Washington, D. C., February 29, 2013
The Grand Jury of the United States handed down long-awaited indictments of the United States Congress today. All five hundred thirty-eight members of the House of Representatives and the Senate were named in separate seven count indictments. The charges are ignoring the oath of office, taking oaths to unelected constituents, failing to complete constitutionally required tasks, taking money under false pretenses, misleading the citizenry, abdication of responsibility and treason.
The only surprise in the indictments was that the fifty to seventy-five members of Congress who have shown they understand the difference between facts and political claims and who have found ways to talk across the aisle were included in the indictments. At a press briefing announcing the indictments, the spokesperson for the Grand Jury, Thomasina Paine, clarified. “Although some members of Congress may be shown to be innocent of the specific charges, it is the failure of Congress as the governing body of the United States to work effectively that lead to these indictments. Therefore the Grand Jury felt obligated to indict all and let the evidence fall where it may”.

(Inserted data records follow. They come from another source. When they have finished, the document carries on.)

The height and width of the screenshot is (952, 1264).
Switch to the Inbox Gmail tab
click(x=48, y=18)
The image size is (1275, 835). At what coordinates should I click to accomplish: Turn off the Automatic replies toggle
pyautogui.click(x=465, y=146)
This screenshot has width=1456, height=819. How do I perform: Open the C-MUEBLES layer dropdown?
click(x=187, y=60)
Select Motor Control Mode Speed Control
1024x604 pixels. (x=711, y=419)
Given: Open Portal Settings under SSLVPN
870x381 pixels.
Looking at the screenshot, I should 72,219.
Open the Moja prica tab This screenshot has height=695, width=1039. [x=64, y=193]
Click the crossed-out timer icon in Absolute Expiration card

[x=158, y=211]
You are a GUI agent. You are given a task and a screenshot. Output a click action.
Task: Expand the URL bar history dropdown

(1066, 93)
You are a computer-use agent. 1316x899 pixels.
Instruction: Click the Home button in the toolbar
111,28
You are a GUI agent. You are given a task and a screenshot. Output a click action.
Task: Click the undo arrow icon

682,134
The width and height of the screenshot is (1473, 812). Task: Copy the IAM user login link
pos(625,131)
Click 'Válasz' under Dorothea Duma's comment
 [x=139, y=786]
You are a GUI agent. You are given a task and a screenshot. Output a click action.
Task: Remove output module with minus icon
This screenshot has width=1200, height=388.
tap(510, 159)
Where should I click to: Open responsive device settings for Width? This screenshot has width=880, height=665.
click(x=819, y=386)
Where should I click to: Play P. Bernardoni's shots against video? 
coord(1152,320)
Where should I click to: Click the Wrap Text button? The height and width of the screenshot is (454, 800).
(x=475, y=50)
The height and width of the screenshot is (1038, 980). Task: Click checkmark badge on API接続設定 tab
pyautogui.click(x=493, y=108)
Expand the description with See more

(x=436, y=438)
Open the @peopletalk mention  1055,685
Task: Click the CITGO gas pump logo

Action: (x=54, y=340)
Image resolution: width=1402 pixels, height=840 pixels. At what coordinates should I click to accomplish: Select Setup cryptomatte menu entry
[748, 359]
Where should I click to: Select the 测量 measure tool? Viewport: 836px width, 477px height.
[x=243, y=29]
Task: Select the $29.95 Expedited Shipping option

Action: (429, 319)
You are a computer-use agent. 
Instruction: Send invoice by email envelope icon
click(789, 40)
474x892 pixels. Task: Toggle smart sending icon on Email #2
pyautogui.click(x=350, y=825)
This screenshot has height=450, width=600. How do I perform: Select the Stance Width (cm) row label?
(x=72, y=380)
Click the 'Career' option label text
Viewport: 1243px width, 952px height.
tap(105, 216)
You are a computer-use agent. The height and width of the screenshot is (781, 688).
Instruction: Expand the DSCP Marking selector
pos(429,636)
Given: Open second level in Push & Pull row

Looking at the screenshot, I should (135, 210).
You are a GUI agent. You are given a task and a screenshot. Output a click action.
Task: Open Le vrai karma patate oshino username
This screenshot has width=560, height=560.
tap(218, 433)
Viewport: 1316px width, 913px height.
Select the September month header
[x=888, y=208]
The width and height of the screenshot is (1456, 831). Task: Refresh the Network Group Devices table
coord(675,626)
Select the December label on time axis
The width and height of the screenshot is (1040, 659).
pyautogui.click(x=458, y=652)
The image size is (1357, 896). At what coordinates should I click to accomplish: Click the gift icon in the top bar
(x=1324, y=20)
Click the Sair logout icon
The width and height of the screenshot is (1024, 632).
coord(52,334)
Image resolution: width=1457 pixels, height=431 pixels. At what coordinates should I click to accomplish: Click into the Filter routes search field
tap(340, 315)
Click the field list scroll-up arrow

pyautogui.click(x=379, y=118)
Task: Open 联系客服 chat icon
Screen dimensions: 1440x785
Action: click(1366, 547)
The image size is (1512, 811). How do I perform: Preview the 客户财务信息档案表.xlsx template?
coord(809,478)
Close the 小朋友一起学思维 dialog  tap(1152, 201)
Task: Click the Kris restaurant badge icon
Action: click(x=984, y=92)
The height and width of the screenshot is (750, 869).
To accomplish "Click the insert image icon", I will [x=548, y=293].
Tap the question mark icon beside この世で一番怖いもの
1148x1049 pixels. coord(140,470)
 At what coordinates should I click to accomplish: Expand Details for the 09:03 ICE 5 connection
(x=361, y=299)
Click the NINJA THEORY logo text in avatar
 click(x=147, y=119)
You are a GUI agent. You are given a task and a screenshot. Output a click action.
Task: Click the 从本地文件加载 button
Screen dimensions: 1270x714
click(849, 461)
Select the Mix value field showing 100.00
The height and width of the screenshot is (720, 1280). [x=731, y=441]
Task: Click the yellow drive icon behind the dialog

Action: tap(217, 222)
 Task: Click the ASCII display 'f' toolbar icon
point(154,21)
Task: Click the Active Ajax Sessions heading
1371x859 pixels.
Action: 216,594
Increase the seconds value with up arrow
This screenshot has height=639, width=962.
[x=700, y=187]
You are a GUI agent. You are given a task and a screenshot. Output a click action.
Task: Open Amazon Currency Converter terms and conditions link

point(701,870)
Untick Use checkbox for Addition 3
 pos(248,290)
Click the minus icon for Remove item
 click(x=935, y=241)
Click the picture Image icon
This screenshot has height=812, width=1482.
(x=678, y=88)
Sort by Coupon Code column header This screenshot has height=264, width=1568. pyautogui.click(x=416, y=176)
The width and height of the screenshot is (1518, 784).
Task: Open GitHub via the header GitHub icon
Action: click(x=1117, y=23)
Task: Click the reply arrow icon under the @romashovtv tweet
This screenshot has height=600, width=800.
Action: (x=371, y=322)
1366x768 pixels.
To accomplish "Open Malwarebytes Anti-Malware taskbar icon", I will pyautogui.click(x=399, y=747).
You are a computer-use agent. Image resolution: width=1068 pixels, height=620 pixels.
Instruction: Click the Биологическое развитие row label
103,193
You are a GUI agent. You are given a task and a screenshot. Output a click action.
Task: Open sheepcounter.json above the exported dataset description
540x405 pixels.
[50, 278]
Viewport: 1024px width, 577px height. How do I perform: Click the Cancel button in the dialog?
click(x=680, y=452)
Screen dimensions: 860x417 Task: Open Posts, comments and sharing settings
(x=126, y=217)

On the first count, ignoring the oath of office, the indictment lists a series of breaches of the Congressional Oath of Office including “failing to have serious discussions on the future of Social Security, Medicare and Medicaid, corporate tax expenditures, complaining about out of control spending and too-big government while subsidizing the Senate barber shop $400,000 a year and brinksmanship with every issue constitute failure to ‘well and faithfully discharge the duties of office’ as required by their oaths of office”. Also, since the greatest enemy of the US economic recovery today is the Congress, the indictment charges “Congress has become a domestic enemy of the US rather than defending the country against its enemies.”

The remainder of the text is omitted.